Hilfesuche
Mitglied
Mich auch. Ich würde mich auch freuen, wenn Hilfesuche mal etwas dazu sagen könnte. Es wäre ja möglich, dass der Anwalt da irgendwie nicht ganz zuverlässig informiert.
Wegen des Anwalts bin ich auch deshalb etwas skeptisch, weil die Revision ja anscheinend so gar keinen Erfolg hatte. Wenn sie einstimmig verworfen wurde, dann war die Revisionsbegründung möglicherweise nicht wirklich gut. An sich ist das Vorgehen des Richters, sich über das aussagepsychologische Gutachten hinwegzusetzen, recht ungewöhnlich. Das muss er schon sehr gut begründet haben... gerade auch, wenn außerdem psychische Auffälligkeiten des Mädchens bekannt waren. Ich verstehe nicht so recht, wieso hier kein Ansatz für erfolgreiche Revisionsrügen zu finden war.
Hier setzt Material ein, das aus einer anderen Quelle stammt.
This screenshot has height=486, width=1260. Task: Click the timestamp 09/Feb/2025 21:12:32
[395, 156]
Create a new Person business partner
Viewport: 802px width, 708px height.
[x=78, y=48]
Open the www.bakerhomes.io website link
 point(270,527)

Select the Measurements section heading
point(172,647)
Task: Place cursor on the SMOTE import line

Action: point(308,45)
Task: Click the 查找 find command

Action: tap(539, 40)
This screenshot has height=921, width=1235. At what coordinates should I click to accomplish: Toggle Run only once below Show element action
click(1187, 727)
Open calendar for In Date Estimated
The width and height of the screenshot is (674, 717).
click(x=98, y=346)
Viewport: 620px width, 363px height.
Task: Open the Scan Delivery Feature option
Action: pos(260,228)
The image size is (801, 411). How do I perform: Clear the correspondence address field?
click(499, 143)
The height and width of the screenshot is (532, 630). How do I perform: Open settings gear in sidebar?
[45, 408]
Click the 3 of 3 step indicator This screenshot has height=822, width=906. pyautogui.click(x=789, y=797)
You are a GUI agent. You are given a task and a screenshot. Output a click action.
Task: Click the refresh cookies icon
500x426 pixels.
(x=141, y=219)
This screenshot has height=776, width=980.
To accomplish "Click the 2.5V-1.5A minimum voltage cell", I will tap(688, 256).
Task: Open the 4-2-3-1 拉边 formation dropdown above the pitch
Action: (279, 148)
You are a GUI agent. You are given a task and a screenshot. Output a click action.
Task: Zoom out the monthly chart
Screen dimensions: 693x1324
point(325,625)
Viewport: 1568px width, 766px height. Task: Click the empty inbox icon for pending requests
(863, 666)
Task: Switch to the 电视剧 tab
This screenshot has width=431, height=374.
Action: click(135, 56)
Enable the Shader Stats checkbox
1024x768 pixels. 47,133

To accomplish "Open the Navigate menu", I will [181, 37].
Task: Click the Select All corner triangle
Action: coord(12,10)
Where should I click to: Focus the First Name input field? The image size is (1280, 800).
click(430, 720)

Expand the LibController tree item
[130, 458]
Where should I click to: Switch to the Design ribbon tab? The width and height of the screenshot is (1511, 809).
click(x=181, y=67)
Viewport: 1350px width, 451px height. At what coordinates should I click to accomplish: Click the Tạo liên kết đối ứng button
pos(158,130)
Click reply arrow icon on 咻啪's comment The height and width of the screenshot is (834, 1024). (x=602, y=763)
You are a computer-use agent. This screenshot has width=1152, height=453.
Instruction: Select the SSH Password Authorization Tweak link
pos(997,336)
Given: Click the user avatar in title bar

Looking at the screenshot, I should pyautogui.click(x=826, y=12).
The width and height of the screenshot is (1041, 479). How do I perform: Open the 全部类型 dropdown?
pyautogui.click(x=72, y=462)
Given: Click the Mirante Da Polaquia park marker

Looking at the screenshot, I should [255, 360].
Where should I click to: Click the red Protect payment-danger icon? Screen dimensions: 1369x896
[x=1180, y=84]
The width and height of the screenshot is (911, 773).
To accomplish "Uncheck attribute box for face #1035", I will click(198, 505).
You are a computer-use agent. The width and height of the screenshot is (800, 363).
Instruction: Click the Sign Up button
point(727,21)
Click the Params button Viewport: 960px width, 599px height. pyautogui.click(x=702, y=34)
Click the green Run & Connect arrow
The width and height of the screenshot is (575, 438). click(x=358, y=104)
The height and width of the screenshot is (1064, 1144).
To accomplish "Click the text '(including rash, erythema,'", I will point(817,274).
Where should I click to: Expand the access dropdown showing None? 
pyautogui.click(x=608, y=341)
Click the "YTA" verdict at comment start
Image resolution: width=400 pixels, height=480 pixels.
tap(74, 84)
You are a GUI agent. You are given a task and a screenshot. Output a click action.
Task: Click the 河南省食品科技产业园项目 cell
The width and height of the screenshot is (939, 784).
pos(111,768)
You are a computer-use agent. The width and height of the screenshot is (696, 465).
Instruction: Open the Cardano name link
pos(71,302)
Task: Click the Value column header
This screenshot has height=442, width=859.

Es sei denn, im Urteil wurden wichtige Fakten einfach verschwiegen oder verdreht, so dass dies also gar nicht von der Revision erfasst werden konnte. Deshalb vielleicht auch die Verfassungsbeschwerde...
Hallo,
ja der Anwalt war ne Flasche und die Revisionsbegründung für den A.....!
Er hätte die Revision wesentlich besser begründen müssen.
Aber ich denke das damit null Erfahrung hatte und sicher hat er auch gedacht das bei diesem Gutachten nichts anderes als ein Freispruch rauskommen kann, denn seine Verteidigung war auch für den A...!
Ja bei der Urteilsbegründung wurden Zeugen aussagen Unterschlagen und die Aussage meiner Tochter verdreht um alles passend zu machen.
Da konnte garnichts anderes rauskommen als eine Ablehnung.
Und da ja bei solchen Verhandlungen nicht vom Gerichtsschreiber mitgeschrieben wird konnte dies auch alles nicht nachgewiesen werden.
Und genau aus diesem Grund die Verfassungsbeschwerde.